=== TEXTO DE ORIGEN ===

15 de Agosto de 2014
Una que podamos todos…
Muchas labores individuales o grupales no encuadran en el tratamiento que se le da al trabajo. Existe un universo de ciudadanos cuya meta no es extraer plusvalía de otros. La necesidad de normas que los protejan.
En esta serie presentamos la producción popular como un concepto que va tomando forma a través de reflexiones teóricas y a la vez de la descripción de escenarios de la realidad productiva nacional. El hecho sobre el que más énfasis hemos puesto es priorizar la relación entre los bienes generados y la atención de demandas socialmente necesarias. El lucro deja de ser visto como un objetivo excluyente; ni siquiera el prioritario. La meta central es atender los pedidos de la comunidad y la retribución por ese servicio debe asegurar un ingreso digno a los trabajadores, además de la reproducción del ciclo de manufactura y las inversiones. Esto no emerge de un reglamento o cosa parecida alguna. Es un valor social, el mismo que aplican sin ninguna reflexión teórica sofisticada tantos centenares de miles de mecánicos en su taller, alambradores rurales, peluqueros y decenas de oficios más, pero que se ve fagocitado por el pensamiento hegemónico del capitalismo concentrado apenas busca extenderse a actividades más complejas, donde convergen muchos trabajadores por unidad.
Cuando el gobierno nacional decida promover integralmente el trabajo y no sólo el empleo en relación de dependencia, tendrá que caracterizar la diferencia entre una y otra mirada, lo cual llevará a reconocer la existencia de un universo de ciudadanos, cuya meta no es extraer plusvalía de otros o, a la inversa, defenderse de ese intento. Al transitar por ese descubrimiento se abren una serie de posibilidades hasta ahora no exploradas en ámbito alguno de la política social argentina. No sólo quienes brindan servicios personales, como las categorías arriba mencionadas, sino también quienes extraen y/o transforman un recurso natural, o quienes recuperan y reciclan residuos urbanos, entre otros muchos, buscando a la vez cubrir necesidades de los demás y definir un modo de vida, no encuadran en el tratamiento que hoy se le da al trabajo. El hachero del Impenetrable chaqueño que hace postes de quebracho; la artesana wichi que elabora el chaguar; una cooperativa que recupera, muele y lava plástico; son emprendimientos que tienen mucho más en común de lo que parece. Todos ellos, y muchos más similares, son el primer eslabón de cadenas de producción de bienes finales, que agregan valor a lo que suministra la naturaleza o el ambiente, pero no a expensas de utilizar trabajo asalariado de terceros, sino por aplicación de saberes técnicos y organizativos propios. Esas tareas pueden requerir crédito o capacitación para consolidarse, pero más que eso –mucho más– necesitan protección de la expoliación a que los someten los eslabones siguientes, donde ya el lucro es el fin excluyente.

=== DATOS DE TRABAJO ===

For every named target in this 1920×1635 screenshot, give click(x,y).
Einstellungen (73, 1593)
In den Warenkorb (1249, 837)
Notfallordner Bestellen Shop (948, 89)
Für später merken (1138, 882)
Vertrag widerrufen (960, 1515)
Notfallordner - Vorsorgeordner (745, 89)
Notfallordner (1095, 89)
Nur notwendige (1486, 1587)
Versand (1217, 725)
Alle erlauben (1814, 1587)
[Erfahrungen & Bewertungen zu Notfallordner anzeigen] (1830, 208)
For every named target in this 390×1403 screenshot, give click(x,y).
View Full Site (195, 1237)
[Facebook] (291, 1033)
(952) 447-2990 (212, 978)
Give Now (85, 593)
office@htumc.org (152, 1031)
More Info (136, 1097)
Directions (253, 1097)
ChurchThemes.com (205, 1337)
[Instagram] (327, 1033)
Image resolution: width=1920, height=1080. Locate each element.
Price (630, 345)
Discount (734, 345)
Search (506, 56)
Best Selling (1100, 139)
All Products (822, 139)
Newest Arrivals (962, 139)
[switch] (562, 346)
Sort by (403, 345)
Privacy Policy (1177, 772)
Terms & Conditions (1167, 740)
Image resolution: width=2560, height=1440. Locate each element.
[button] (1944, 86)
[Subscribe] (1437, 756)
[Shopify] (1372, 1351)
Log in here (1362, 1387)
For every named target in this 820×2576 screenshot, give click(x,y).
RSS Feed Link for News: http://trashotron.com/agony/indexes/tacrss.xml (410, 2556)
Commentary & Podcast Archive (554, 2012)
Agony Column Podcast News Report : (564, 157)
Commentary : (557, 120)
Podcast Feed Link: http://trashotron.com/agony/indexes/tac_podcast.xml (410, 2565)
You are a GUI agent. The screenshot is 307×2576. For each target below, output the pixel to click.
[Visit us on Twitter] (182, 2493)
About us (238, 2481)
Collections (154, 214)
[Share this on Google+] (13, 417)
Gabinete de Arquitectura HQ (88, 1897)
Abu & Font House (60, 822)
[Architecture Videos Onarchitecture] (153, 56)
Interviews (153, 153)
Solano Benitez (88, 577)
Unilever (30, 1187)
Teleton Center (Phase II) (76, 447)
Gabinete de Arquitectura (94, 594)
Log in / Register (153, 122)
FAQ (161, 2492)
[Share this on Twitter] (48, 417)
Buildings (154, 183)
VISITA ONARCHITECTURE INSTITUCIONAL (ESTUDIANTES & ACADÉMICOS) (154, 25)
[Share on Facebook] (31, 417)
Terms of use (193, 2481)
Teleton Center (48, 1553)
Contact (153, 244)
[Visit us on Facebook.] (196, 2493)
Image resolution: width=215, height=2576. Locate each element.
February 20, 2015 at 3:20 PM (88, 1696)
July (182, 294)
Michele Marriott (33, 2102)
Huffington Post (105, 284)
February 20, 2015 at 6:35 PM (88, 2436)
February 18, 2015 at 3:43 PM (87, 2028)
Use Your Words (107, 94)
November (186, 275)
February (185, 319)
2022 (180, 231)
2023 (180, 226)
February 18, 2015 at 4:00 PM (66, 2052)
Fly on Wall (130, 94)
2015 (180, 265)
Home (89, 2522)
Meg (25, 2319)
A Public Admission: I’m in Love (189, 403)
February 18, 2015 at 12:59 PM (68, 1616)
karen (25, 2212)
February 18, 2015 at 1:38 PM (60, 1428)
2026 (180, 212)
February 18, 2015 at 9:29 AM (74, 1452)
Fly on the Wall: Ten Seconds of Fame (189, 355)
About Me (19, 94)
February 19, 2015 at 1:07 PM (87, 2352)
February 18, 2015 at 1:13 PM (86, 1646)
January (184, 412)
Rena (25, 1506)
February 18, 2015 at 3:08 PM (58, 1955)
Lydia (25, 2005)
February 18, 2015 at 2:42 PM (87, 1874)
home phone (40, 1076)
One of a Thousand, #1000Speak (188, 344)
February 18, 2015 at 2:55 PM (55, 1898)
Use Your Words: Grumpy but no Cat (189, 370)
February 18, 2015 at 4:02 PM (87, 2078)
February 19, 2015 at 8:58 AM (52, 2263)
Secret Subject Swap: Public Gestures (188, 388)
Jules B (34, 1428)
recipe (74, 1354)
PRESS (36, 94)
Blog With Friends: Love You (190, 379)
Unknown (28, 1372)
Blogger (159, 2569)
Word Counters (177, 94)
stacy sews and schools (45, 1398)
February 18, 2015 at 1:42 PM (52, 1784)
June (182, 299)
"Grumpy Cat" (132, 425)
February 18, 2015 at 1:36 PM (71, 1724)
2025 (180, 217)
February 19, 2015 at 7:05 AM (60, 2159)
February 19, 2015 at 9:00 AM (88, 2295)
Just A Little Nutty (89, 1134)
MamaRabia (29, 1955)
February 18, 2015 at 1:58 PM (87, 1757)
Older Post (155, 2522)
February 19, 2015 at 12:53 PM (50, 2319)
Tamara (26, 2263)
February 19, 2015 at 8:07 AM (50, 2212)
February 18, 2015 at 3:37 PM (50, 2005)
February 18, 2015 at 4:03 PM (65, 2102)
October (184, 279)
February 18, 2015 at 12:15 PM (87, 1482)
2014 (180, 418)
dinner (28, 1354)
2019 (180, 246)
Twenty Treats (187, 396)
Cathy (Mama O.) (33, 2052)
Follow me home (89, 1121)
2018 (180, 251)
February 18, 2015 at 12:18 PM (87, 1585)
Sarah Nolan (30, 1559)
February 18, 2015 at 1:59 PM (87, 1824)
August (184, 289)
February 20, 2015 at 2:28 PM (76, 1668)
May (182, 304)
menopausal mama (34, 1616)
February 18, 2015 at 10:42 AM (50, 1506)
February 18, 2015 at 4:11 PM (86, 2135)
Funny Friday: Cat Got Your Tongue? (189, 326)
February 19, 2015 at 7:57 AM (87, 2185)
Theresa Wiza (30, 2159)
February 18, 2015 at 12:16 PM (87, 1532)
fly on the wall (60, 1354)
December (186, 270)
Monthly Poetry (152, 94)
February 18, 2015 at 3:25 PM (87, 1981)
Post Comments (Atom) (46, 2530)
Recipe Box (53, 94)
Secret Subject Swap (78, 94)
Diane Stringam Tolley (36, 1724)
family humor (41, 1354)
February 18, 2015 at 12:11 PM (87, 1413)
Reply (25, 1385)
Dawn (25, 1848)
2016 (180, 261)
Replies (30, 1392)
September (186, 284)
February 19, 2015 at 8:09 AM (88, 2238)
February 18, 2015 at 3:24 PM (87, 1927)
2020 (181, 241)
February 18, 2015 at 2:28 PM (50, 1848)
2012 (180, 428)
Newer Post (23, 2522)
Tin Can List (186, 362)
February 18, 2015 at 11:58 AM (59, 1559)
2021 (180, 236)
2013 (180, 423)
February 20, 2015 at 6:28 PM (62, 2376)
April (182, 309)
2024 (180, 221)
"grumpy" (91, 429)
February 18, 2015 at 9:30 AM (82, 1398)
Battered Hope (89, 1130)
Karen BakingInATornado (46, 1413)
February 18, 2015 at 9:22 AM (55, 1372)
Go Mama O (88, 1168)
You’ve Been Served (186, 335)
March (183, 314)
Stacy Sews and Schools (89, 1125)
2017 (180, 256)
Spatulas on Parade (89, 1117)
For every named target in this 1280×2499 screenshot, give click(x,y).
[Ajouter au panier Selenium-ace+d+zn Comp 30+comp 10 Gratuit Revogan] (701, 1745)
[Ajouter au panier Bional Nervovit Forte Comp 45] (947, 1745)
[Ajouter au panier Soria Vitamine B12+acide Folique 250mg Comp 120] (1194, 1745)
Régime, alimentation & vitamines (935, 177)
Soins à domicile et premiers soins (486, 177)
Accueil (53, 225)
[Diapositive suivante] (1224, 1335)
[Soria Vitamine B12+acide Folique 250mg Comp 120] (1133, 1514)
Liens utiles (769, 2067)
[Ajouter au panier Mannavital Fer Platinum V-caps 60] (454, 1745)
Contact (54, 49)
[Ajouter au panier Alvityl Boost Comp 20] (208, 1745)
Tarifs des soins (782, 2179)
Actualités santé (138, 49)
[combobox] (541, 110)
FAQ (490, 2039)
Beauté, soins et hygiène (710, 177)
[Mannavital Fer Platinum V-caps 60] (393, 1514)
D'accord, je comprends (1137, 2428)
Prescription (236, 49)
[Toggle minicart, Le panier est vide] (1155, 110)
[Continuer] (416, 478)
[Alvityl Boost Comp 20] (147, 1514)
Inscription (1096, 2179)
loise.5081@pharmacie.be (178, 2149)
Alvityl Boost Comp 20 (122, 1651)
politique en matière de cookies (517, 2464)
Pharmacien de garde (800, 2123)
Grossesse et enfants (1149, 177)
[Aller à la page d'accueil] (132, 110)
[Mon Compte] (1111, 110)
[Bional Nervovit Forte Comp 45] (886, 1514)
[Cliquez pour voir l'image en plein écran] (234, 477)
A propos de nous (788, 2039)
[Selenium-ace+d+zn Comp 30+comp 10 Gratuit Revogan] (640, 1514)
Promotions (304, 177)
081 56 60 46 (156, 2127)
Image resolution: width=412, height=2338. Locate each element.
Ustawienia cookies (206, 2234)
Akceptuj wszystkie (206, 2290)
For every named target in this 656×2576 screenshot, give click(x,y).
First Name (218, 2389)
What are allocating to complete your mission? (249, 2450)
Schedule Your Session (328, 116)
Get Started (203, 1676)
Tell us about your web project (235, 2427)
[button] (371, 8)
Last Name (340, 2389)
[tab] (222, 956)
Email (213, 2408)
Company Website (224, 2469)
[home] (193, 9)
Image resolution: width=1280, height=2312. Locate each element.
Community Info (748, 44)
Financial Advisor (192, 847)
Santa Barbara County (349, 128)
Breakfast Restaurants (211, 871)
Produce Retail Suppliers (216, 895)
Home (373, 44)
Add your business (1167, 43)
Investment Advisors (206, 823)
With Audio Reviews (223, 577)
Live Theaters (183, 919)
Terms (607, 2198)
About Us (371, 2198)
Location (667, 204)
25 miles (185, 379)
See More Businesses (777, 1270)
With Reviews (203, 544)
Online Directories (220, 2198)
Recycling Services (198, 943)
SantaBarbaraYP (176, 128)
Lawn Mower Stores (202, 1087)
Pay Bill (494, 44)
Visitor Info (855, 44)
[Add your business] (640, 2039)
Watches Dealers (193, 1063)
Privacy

===

_CONSIGNAS DEL EJERCICIO:_
**a.** Enumera los emprendimientos que, según el texto sobre producción popular, tienen mucho más en común de lo que parece, con la descripción que se da de cada uno.
**b.** Cita de las filas el tramo que va desde la que contiene "February 18, 2015 at 1:59 PM (87, 1824)" hasta la que contiene "Secret Subject Swap (78, 94)", ambas incluidas.
El texto sobre producción popular y las filas son materiales independientes entre sí.

_RESPUESTAS POR CONSIGNA:_
**a.**
- El hachero del Impenetrable chaqueño que hace postes de quebracho
- La artesana wichi que elabora el chaguar
- Una cooperativa que recupera, muele y lava plástico

**b.**
February 18, 2015 at 1:59 PM (87, 1824)
August (184, 289)
February 20, 2015 at 2:28 PM (76, 1668)
May (182, 304)
menopausal mama (34, 1616)
February 18, 2015 at 10:42 AM (50, 1506)
February 18, 2015 at 4:11 PM (86, 2135)
Funny Friday: Cat Got Your Tongue? (189, 326)
February 19, 2015 at 7:57 AM (87, 2185)
Theresa Wiza (30, 2159)
February 18, 2015 at 12:16 PM (87, 1532)
fly on the wall (60, 1354)
December (186, 270)
Monthly Poetry (152, 94)
February 18, 2015 at 3:25 PM (87, 1981)
Post Comments (Atom) (46, 2530)
Recipe Box (53, 94)
Secret Subject Swap (78, 94)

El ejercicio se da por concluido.